-- Data entries start --

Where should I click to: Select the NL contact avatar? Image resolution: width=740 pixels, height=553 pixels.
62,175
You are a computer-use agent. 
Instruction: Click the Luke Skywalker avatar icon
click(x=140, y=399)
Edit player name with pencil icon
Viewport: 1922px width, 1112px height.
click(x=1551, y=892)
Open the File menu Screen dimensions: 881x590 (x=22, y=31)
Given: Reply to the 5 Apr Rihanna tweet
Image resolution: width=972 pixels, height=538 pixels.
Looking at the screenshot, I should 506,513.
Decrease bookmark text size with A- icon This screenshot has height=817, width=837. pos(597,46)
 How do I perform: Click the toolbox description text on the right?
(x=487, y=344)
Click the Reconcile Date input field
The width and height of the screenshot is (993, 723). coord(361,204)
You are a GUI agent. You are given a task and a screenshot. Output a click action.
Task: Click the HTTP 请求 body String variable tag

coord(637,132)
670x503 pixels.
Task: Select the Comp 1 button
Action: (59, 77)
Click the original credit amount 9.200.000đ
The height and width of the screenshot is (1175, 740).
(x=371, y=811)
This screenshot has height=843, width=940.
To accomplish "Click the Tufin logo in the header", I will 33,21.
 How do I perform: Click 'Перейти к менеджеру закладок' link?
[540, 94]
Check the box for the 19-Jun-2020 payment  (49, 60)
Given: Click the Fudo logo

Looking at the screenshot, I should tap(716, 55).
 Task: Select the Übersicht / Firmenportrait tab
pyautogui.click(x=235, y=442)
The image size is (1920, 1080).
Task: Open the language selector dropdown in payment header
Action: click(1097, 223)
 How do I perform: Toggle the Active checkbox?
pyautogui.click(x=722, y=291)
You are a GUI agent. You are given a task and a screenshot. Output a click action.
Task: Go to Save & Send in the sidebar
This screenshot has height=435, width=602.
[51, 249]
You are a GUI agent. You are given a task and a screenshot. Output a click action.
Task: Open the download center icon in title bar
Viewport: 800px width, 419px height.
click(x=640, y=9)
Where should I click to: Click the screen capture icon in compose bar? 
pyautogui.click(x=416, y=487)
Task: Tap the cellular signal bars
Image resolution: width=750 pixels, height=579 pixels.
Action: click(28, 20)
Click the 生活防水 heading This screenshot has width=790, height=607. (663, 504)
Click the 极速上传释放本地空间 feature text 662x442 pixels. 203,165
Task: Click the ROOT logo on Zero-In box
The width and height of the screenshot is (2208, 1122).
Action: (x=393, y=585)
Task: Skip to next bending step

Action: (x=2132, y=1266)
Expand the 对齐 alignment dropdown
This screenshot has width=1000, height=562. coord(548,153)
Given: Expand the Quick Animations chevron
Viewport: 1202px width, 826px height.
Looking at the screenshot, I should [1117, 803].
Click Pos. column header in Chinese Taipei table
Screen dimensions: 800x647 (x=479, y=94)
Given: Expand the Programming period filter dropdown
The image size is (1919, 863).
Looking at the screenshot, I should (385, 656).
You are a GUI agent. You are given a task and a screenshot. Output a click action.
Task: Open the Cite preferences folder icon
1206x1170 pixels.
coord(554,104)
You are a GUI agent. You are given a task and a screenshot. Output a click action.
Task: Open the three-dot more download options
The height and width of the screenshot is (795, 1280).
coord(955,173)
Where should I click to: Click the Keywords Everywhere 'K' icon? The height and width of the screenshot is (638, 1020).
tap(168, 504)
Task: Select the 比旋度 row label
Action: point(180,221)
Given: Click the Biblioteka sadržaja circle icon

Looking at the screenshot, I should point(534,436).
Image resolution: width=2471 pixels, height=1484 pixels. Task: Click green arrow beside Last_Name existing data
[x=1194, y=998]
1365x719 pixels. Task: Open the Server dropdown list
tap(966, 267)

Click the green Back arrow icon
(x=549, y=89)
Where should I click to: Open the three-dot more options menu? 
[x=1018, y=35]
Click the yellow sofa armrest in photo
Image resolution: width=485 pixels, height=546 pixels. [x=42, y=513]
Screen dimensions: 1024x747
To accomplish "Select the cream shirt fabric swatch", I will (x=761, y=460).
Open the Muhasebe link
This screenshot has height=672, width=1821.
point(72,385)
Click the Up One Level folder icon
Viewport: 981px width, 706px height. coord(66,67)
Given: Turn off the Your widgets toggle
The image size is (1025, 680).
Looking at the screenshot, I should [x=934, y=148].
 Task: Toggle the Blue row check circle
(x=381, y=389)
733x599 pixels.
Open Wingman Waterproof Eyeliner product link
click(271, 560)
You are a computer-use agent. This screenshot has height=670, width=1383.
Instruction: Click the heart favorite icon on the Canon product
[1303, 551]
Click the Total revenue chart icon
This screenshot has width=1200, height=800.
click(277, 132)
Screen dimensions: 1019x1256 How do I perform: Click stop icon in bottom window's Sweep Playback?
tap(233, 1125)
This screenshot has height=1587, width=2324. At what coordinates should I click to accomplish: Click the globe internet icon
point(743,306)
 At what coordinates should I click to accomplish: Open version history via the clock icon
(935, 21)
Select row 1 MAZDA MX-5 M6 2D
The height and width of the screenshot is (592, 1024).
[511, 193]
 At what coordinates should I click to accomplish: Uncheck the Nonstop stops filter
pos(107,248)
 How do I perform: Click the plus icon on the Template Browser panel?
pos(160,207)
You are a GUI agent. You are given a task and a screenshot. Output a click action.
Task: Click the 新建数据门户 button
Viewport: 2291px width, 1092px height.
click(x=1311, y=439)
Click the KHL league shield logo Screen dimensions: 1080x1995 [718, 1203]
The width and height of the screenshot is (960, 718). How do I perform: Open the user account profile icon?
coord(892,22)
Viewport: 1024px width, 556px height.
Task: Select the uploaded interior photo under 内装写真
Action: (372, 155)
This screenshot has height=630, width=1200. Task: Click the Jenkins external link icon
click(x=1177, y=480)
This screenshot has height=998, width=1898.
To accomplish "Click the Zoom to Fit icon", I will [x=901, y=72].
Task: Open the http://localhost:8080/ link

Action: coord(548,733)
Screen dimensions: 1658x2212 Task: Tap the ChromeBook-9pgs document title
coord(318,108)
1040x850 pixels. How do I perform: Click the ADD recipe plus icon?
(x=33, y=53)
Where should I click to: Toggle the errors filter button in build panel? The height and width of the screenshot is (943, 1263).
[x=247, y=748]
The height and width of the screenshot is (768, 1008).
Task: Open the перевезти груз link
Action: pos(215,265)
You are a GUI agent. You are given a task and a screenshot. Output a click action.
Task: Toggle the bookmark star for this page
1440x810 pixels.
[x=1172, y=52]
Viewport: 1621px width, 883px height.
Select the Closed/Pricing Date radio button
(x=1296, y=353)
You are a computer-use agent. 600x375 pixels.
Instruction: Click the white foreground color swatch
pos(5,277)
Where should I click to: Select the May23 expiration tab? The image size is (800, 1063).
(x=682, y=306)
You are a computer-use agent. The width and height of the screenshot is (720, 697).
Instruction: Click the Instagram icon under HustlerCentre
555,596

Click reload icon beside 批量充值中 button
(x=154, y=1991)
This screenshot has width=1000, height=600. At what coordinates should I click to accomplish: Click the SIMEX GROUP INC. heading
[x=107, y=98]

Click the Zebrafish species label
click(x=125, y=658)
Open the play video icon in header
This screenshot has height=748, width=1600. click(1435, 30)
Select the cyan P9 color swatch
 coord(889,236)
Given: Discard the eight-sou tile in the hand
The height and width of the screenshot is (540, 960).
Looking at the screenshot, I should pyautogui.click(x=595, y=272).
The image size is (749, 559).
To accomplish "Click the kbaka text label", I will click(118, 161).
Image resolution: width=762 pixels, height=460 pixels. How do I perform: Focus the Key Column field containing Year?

-- Data entries end --

**Task details**
Which lines in the material above contain the word "filter"? Select each one and copy it out in full.

**Response below**
Given: Expand the Programming period filter dropdown
 At what coordinates should I click to accomplish: Uncheck the Nonstop stops filter
Where should I click to: Toggle the errors filter button in build panel? The height and width of the screenshot is (943, 1263).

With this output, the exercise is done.